G.G.: Y, como se creía, con buenos auspicios. Alcoa arrancó con una sorpresa favorable, con el pie derecho, muy firme.

P.: Igualmente el consenso vaticina otro trimestre de variación en rojo. Comparadas con su nivel de un año atrás, las utilidades por acción caerían el 5,6%. No parece el pasaporte adecuado para viajar hacia nuevas alturas.

G.G.: Quizá no lo necesiten. Una visión constructiva del horizonte de negocios -un buen "guidance" de las corporaciones- podría ser más que suficiente a esta altura. El consenso que usted cita confía en que la rentabilidad pegará la vuelta al cabo del trimestre actual; sólo que esos números no estarán disponibles hasta octubre.

P.: Wall Street se embarca a la aventura, a todo vapor, llevando como toda cartografía un único informe de empleo alentador, y el boceto de una esperanza de mayores ganancias en un futuro mediato.

G.G.: No sería la primera vez. Son las reglas del juego: si no llega a buen puerto, zozobrará. Wall Street avanza descontando que, en un par de semanas, tendrá algo más de vituallas. No será fácil mostrar que las ganancias se estabilizan, en vez de una caída superior al 5%, pero no es imposible. Las empresas de energía, de las que se aguarda una merma de rentabilidad mayor al 70%, pueden dar el batacazo gracias a la recuperación sostenida del precio del petróleo, simplemente achicando quebrantos.

P.: ¿Tachamos la casilla del "brexit"? ¿Nos podemos quedar tranquilos de que no traerá aparejados nuevos problemas?
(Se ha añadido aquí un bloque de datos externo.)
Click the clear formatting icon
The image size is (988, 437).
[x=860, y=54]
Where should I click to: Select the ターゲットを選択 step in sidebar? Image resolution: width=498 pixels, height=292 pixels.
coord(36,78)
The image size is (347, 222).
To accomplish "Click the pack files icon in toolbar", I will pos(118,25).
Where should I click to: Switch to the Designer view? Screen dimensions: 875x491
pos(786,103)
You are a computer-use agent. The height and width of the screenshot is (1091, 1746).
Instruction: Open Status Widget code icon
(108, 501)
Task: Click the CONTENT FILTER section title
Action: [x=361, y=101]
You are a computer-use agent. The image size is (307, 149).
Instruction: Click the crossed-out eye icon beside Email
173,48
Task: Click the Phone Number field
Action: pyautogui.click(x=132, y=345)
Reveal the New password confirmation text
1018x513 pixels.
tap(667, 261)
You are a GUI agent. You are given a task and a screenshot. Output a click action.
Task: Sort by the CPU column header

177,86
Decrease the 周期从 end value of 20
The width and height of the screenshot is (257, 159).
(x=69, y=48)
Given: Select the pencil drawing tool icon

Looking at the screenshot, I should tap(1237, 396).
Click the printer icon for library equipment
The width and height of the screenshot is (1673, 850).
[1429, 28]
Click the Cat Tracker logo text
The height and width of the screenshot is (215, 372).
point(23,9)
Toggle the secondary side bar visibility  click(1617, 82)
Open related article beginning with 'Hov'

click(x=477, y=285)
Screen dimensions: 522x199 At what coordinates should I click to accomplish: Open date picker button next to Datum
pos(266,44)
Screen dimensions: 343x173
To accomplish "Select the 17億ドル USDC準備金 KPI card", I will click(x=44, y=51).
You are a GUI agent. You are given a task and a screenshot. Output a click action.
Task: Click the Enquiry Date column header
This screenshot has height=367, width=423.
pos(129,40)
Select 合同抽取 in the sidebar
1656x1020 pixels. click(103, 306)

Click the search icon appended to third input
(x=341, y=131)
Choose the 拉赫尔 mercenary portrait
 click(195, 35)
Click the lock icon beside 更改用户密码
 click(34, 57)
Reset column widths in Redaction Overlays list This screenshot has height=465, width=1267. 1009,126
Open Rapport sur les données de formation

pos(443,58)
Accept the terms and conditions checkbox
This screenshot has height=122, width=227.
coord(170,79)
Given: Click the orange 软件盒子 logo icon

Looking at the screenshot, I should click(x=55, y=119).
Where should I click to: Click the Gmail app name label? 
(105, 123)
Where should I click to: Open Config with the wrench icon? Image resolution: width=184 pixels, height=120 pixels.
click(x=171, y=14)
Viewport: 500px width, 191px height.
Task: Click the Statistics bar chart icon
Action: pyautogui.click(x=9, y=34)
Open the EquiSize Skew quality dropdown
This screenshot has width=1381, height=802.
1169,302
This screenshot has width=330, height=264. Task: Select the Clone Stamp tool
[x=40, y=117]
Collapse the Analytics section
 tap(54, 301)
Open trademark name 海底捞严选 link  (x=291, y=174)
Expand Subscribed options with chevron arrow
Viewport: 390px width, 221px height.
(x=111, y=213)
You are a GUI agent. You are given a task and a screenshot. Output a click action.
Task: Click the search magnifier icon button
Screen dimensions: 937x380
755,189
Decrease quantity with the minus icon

G.G.: Entre el "brexit" per se y la expectativa de tasas bajas, o negativas, por más tiempo lo que hay que tachar es el liderazgo de los papeles bancarios. Pero los precios, sobre todo en Europa, ya sufrieron abundante castigo. No news, que no haya titulares horribles, son ahora buenas noticias. De repente, Unicredit en Italia vende activos y la acción salta el 13%. Con el pesimismo bien metido en las cotizaciones, hay espacio para los rebotes. Hoy (por ayer) JP Morgan subió el 1,5%; Bank of America, el 2,5%.

P.: La Bolsa tiene una visión tolerante, positiva. Los bonos se atrincheraron como si viniese el fin del mundo. El primer round lo ganaron las acciones...

G.G.: Mejor así.

P.: Pero la pelea continúa. Los bonos no dan el brazo a torcer.

G.G.: Quien quiere refugio, lo tiene disponible. Y está claro, si uno mira las tasas de interés, a pesar de que treparon un poco, que hay mucha demanda convencida de establecer campamento permanente. Eso sí, no es una opción barata. Las acciones pueden lucir muy onerosas, pero en comparación con los bonos, cotejando los rendimientos de unos y otros, y considerando su potencial de apreciación, son una ganga. Y mientras se logre esquivar la recesión, y no nos agreda la Fed, la valuación relativa no va a cambiar.